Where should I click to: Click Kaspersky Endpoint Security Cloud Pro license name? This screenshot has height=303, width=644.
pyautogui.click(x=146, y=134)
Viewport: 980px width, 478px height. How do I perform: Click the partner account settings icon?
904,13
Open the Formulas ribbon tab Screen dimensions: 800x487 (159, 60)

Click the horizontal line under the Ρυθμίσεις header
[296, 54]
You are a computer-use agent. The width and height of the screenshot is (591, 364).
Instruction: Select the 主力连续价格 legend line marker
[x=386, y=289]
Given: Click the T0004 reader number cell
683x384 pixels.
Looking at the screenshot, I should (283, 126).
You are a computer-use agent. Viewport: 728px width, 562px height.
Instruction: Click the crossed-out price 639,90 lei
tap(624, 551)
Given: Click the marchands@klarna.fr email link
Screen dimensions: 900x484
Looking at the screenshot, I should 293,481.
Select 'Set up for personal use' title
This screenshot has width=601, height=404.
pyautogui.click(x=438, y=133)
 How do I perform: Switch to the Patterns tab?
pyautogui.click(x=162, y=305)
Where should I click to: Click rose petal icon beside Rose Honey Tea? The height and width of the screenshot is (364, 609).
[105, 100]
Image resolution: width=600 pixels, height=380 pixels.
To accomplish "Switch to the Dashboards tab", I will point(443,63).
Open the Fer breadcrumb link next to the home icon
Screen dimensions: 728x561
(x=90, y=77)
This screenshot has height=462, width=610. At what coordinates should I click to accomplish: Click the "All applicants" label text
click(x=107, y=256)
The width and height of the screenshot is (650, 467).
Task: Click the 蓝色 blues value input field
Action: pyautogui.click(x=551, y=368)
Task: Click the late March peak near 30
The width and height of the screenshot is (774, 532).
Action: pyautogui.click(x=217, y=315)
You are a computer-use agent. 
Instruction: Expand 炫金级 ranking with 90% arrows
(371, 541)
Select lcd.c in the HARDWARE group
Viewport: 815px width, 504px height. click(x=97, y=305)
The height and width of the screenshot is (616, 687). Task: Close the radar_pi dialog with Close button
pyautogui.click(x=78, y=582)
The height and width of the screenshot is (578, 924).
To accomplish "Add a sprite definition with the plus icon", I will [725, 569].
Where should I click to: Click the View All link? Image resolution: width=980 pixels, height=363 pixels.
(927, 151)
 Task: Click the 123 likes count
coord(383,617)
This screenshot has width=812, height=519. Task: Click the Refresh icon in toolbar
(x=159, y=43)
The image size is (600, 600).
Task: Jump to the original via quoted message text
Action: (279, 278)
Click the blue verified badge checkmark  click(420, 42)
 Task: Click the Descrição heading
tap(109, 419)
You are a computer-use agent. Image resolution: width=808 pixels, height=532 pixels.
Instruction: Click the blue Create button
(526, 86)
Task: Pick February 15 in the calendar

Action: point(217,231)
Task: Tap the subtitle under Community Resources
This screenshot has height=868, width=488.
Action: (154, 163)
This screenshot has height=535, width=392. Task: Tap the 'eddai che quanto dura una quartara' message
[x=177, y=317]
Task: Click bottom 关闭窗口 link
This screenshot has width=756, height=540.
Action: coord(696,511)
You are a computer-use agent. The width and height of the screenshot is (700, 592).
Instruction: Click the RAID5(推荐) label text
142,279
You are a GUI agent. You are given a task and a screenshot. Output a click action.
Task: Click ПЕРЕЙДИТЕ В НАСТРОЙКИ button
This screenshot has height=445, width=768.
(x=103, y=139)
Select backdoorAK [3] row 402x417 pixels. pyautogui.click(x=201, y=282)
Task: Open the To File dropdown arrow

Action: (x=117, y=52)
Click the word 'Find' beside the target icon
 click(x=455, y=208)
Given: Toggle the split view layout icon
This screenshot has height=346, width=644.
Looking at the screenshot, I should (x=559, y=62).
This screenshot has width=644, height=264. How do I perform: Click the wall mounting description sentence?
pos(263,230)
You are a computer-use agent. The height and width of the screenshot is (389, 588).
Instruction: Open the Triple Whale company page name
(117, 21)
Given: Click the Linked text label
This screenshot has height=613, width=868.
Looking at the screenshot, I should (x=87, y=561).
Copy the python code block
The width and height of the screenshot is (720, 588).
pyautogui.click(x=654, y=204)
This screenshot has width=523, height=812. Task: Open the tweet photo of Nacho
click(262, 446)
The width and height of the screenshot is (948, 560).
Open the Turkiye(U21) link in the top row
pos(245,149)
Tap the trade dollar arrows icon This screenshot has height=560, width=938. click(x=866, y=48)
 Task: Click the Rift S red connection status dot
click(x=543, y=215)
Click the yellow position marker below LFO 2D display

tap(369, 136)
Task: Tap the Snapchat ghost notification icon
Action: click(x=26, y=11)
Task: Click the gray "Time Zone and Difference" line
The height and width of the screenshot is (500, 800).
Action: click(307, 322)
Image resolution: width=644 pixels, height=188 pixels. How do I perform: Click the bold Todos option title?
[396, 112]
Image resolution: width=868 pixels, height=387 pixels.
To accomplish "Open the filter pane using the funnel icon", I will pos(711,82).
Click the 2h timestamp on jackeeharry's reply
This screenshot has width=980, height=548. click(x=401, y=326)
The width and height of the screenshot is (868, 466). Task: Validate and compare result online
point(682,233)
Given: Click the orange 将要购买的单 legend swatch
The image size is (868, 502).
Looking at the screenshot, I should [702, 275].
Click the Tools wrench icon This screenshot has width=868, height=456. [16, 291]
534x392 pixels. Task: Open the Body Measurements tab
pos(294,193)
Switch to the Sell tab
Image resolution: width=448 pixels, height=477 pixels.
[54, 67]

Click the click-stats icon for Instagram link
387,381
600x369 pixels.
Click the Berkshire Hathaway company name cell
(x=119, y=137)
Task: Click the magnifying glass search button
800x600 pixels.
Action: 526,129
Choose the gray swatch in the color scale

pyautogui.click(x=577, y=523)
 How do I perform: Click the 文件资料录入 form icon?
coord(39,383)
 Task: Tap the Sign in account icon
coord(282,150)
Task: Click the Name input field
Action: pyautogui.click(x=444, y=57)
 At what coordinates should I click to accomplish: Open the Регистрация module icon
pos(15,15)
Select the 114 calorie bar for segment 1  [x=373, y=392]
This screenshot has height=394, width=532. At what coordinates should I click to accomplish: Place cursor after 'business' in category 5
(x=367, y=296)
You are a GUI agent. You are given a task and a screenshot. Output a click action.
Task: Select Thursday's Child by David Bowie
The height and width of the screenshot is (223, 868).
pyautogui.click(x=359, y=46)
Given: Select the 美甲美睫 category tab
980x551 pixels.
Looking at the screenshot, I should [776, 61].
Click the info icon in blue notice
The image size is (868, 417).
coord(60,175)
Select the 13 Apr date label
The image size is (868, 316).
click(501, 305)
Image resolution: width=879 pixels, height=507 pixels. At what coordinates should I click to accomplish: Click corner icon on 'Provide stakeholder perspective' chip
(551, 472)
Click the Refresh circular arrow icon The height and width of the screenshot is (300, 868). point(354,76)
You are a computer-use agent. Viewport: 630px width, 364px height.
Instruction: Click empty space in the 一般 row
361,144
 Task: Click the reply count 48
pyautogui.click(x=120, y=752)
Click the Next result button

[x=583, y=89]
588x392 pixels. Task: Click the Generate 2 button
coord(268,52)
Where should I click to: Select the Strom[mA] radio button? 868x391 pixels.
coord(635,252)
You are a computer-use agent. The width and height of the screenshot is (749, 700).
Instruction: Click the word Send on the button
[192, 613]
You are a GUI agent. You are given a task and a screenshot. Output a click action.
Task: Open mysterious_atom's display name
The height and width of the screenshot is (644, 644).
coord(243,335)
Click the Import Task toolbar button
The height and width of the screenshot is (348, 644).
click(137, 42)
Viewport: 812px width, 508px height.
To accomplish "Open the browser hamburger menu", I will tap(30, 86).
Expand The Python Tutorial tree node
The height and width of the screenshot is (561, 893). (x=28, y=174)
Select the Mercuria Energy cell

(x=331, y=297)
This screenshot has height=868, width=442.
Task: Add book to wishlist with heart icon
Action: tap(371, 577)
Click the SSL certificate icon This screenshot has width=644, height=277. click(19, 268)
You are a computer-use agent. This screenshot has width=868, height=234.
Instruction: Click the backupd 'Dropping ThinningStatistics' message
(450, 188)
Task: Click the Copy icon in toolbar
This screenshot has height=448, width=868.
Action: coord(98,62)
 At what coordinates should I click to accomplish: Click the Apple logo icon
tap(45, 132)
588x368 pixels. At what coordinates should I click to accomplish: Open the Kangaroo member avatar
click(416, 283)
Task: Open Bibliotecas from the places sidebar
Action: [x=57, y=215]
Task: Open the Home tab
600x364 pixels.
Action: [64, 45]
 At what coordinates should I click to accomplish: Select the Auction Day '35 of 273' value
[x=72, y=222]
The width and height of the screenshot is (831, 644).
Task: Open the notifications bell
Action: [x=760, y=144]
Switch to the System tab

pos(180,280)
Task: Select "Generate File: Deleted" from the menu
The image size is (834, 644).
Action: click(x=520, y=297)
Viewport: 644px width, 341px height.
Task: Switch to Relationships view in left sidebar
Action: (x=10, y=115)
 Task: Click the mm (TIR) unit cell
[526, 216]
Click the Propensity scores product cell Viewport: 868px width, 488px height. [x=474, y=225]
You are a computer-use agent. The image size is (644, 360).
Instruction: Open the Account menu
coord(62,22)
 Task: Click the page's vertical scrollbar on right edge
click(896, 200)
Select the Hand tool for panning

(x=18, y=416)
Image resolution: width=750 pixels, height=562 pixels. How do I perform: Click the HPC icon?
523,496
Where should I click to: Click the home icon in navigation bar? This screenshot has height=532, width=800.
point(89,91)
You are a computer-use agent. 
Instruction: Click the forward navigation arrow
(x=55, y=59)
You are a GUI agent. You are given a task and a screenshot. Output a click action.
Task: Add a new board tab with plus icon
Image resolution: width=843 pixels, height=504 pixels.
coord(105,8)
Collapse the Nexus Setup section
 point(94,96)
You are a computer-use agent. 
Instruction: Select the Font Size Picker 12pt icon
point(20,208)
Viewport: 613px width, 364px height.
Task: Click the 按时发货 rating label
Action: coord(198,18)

Brief ▸ Through the line that holds "Open the Formulas", repeat the material above exactly, starting at its first line.

Solution below ▸
Where should I click to: Click Kaspersky Endpoint Security Cloud Pro license name? This screenshot has height=303, width=644.
pyautogui.click(x=146, y=134)
Viewport: 980px width, 478px height. How do I perform: Click the partner account settings icon?
904,13
Open the Formulas ribbon tab Screen dimensions: 800x487 (159, 60)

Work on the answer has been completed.